↓↓↓
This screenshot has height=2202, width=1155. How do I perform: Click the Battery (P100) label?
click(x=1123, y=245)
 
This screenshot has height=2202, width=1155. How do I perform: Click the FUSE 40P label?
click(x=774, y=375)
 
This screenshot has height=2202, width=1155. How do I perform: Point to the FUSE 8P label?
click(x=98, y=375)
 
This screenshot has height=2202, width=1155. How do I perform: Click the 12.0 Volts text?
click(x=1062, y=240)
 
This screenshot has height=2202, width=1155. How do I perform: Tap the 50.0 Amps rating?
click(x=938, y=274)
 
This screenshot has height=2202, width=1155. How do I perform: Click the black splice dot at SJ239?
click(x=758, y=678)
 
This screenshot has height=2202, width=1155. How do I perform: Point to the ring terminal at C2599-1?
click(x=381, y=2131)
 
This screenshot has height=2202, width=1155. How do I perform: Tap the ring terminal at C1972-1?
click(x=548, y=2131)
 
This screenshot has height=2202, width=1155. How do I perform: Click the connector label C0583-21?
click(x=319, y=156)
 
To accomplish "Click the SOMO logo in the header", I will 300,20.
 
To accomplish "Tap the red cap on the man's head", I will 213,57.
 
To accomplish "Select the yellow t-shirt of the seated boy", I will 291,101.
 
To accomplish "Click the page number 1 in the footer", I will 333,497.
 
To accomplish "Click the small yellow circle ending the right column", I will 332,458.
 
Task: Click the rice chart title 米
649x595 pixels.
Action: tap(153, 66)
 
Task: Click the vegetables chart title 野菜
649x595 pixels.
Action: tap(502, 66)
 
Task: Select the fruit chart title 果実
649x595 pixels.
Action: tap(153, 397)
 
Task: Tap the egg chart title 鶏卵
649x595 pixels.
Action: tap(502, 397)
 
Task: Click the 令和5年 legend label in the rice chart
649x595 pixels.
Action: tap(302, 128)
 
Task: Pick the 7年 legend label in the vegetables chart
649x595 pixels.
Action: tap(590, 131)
↑↑↑
Written request:
Copy every item above word for word, keeping each line as it stands.

Finished task:
This screenshot has height=2202, width=1155. How do I perform: Click the Battery (P100) label?
click(x=1123, y=245)
 
This screenshot has height=2202, width=1155. How do I perform: Click the FUSE 40P label?
click(x=774, y=375)
 
This screenshot has height=2202, width=1155. How do I perform: Point to the FUSE 8P label?
click(x=98, y=375)
 
This screenshot has height=2202, width=1155. How do I perform: Click the 12.0 Volts text?
click(x=1062, y=240)
 
This screenshot has height=2202, width=1155. How do I perform: Tap the 50.0 Amps rating?
click(x=938, y=274)
 
This screenshot has height=2202, width=1155. How do I perform: Click the black splice dot at SJ239?
click(x=758, y=678)
 
This screenshot has height=2202, width=1155. How do I perform: Point to the ring terminal at C2599-1?
click(x=381, y=2131)
 
This screenshot has height=2202, width=1155. How do I perform: Tap the ring terminal at C1972-1?
click(x=548, y=2131)
 
This screenshot has height=2202, width=1155. How do I perform: Click the connector label C0583-21?
click(x=319, y=156)
 
To accomplish "Click the SOMO logo in the header", I will 300,20.
 
To accomplish "Tap the red cap on the man's head", I will 213,57.
 
To accomplish "Select the yellow t-shirt of the seated boy", I will 291,101.
 
To accomplish "Click the page number 1 in the footer", I will 333,497.
 
To accomplish "Click the small yellow circle ending the right column", I will 332,458.
 
Task: Click the rice chart title 米
649x595 pixels.
Action: tap(153, 66)
 
Task: Click the vegetables chart title 野菜
649x595 pixels.
Action: tap(502, 66)
 
Task: Select the fruit chart title 果実
649x595 pixels.
Action: tap(153, 397)
 
Task: Tap the egg chart title 鶏卵
649x595 pixels.
Action: tap(502, 397)
 
Task: Click the 令和5年 legend label in the rice chart
649x595 pixels.
Action: tap(302, 128)
 
Task: Pick the 7年 legend label in the vegetables chart
649x595 pixels.
Action: tap(590, 131)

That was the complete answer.